**Your tasks**
- A) Update the blog post on choosing a spouse: write out its passage starting with "So, what are" and going on through "exercise described below.", replacing "catastrophe" with "disaster".
- B) Reproduce only the lines of the records starting with the line with "Screen dimensions: 1080x1855" and going on through the line with "the upvote on", exactly as they stand. Leave the pictures out of your answer.
··· Source excerpt ···
Past Midway Ramblings on Business & Life

A Framework to Help Develop Your Criteria for a Spouse

This blog post has a purpose – to prompt young people to reflect on the qualities they aspire to find in a prospective life partner before they become entangled in love and feel they have found their future spouse.

More than a decade ago, I meandered into an airport bookstore in Stockholm and, on a whim, purchased a book for my transatlantic flight. The book was titled Too Soon Old, Too Late Smart by Gordon Livingston. It quickly became a cherished favorite and the only book I have read five times.1

In his chapter, True Love is the Apple of Eden, Livingston argues for,

“…a course in human personality and behavior that contains useful information on how to avoid catastrophic mistakes in one’s choice of friends and lovers.”

He then outlines an envisioned curriculum with these main sections:

  • The Definition of Love
  • Guidance on Personality Disorders (characteristics of those most likely to break one’s heart)
  • Attributes of a Successful Marriage Partner

The last two points inspired me to create an exercise for my children around this topic – How to Think about Selecting a Spouse.

The keyword being think rather than feel.

This blog post walks you through that exercise. But first, I want to spend a minute discussing the problem with how we generally think about and approach spousal selection.

The Problem

Many people hold flawed or overly romanticized notions about spousal selection. The prevalent idea is:

After a chance encounter, you fall madly in love. Then you get married.


Being in love is a wonderful feeling but a poor reason to marry someone.


Because it is entirely conceivable that you fall in love with a jerk. And then you marry that person. Once the emotionally charged romanticism wanes, you discover you are simply married to a jerk. Not a good recipe for a thriving marriage.

“I wouldn’t fall in love with, much less marry, a jerk,” you say.

Don’t be so sure.

Evidence: a lot of jerks are married.

Clearly, countless individuals have made that very choice. Are you considerably wiser and more rational than them? Maybe. Probably. But I’ll submit that love, as an all-consuming emotion, is more powerful than your ability to out-reason it, once ensnared. The feeling of love overwhelms2 and blinds us to warning signals we should have otherwise noticed.

Being in love is therefore an insufficient selection criterion for your spouse.

The problem isn’t that we have an innate flaw in our thinking about spousal selection; rather, we’re not adequately taught how to properly think about it during our youth, before falling in love happens to us.

So, what are we to do?


The goal was to construct a simple exercise to help young people build a framework of how to think about the criteria they might use to select a spouse, and to hopefully avoid a catastrophe, BEFORE they fall in love.

The result is the 30-minute exercise described below.

My wife and I did this exercise with our kids years ago while we ate dinner in the car in the Chic-fil-A parking lot. We brought pens and paper and we all five participated (kids plus parents). It proved valuable, engaging, instructive, and fun.

My hope is that you might also find value and meaningful discussions by trying this exercise with your kids or with your friends.

The Exercise – A Framework to Help Develop Your Criteria for a Spouse

This 4-step process involves creating three lists and some discussion. The exercise is ideal for families with teens or small friend groups. Expect ~30 minutes.
··· Given entries ···
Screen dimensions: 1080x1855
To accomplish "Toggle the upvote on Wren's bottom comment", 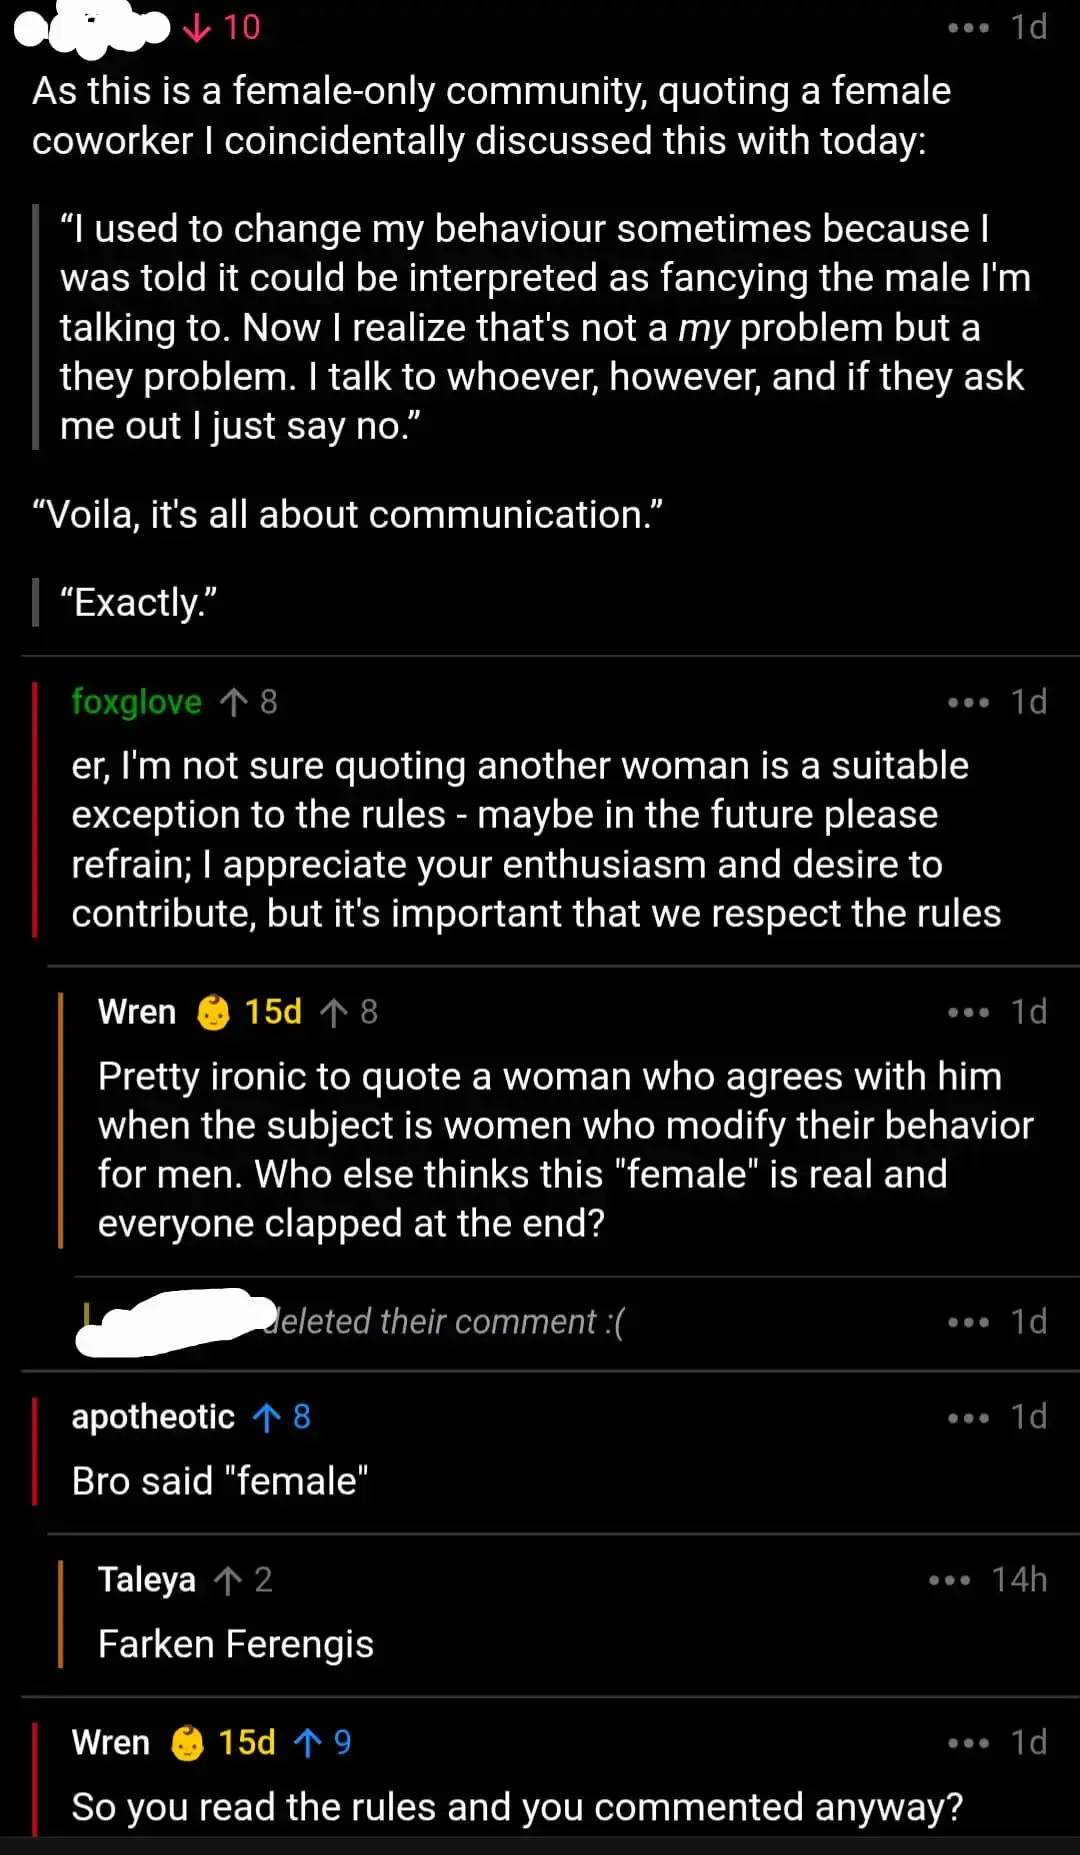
···
··· Given entries ···
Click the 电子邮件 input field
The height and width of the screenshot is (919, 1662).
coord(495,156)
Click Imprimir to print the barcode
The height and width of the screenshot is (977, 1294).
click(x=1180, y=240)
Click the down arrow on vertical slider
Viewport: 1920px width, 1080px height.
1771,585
···
**Results for each task**
- A)
So, what are we to do?


The goal was to construct a simple exercise to help young people build a framework of how to think about the criteria they might use to select a spouse, and to hopefully avoid a disaster, BEFORE they fall in love.

The result is the 30-minute exercise described below.

- B)
Screen dimensions: 1080x1855
To accomplish "Toggle the upvote on Wren's bottom comment", 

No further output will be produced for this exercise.